La scuola si impegna a predisporre tutte le condizioni organizzative e didattiche finalizzate a migliorare la qualità degli apprendimenti e a prevenire l’insuccesso scolastico.

In particolare la programmazione educativa e didattica del Collegio dei docenti e dei Consigli di Classe e i piani di lavoro dei singoli docenti progettano interventi didattici finalizzati al sostegno e al recupero delle carenze rilevate nell’apprendimento degli studenti. Tali interventi possono essere di duplice natura: in itinere (durante l’orario curricolare) e al termine di ciascun periodo in cui si  articola l’anno scolastico.

I consigli di classe, in sede di scrutinio intermedio e finale, su indicazione dei singoli insegnanti delle materie oggetto di recupero:

  • individuano la natura delle carenze, dopo un’analisi attenta dei bisogni formativi di ciascuno studente e del tipo di difficoltà incontrate (ad esempio carenze nell’impegno, carenze nelle abilità di base, mancanza di motivazione, inadeguatezza del metodo di studio, difficoltà di tipo logico)
  • forniscono indicazioni sull’azione di recupero
  • certificano, sulla base di verifiche documentabili, gli esiti ai fini del recupero dell’insufficienza.
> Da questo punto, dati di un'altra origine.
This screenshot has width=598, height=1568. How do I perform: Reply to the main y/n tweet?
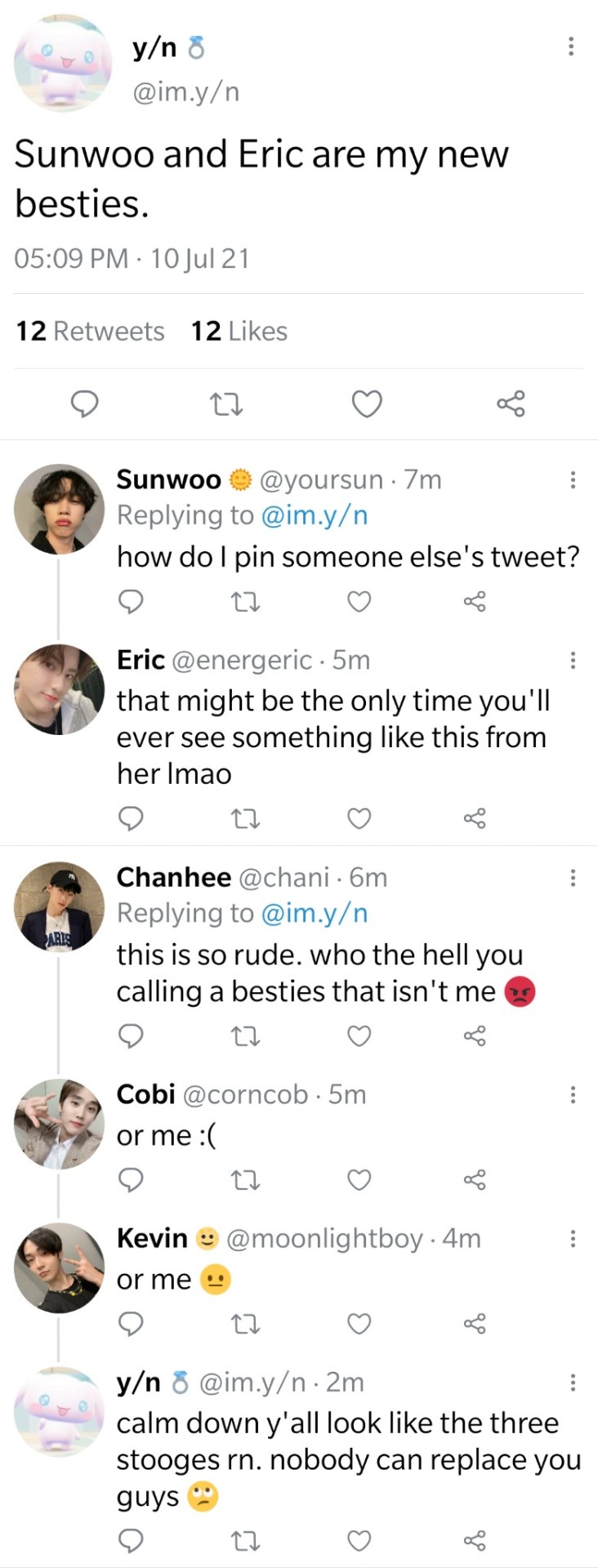(84, 404)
Le specifiche carenze rilevate dal singolo docente, le indicazioni e gli esiti relativi al recupero vengono segnati nella sezione “Annotazioni” del registro elettronico, dove si comunica anche l’avvenuto o meno recupero dell’insufficienza.
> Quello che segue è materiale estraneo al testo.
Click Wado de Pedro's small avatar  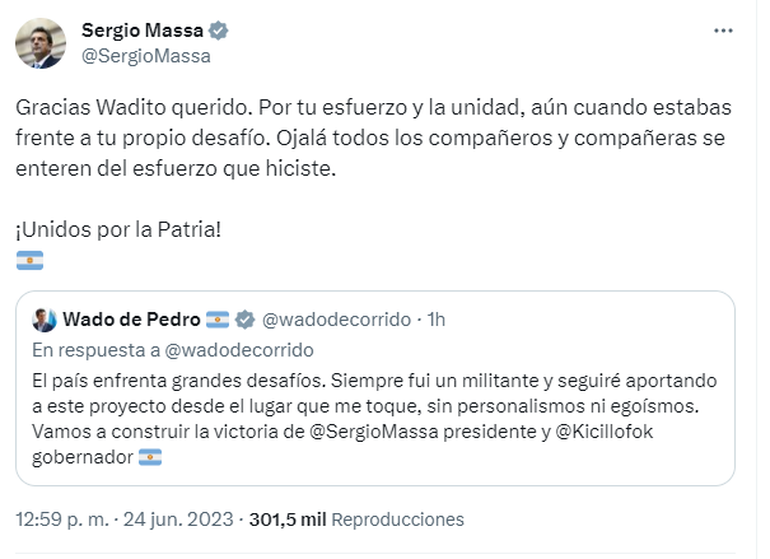44,320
Gli interventi possono consistere in attività di recupero o consolidamento durante l’orario curricolare, in recupero autogestito dallo studente, in attività di recupero in orario aggiuntivo.

Gli studenti devono colmare le lacune rilevate nel primo periodo nei tempi stabiliti dal Collegio dei docenti e calendarizzati dai singoli insegnanti.
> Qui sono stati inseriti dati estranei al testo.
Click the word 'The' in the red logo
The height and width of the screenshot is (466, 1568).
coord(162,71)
Gli studenti, per i quali sia stato sospeso il giudizio di ammissione nello scrutinio finale, devono sostenere le prove di verifica nel periodo individuato dal Collegio dei docenti fra il termine delle lezioni e l’inizio dell’anno scolastico successivo (giugno-agosto). Per gli stessi studenti la scuola organizza, per alcune discipline, dei corsi di recupero da svolgersi nel periodo successivo alla conclusione delle lezioni. La partecipazione degli studenti a tale iniziative è obbligatoria, a meno che le famiglie diano comunicazione formale di non adesione.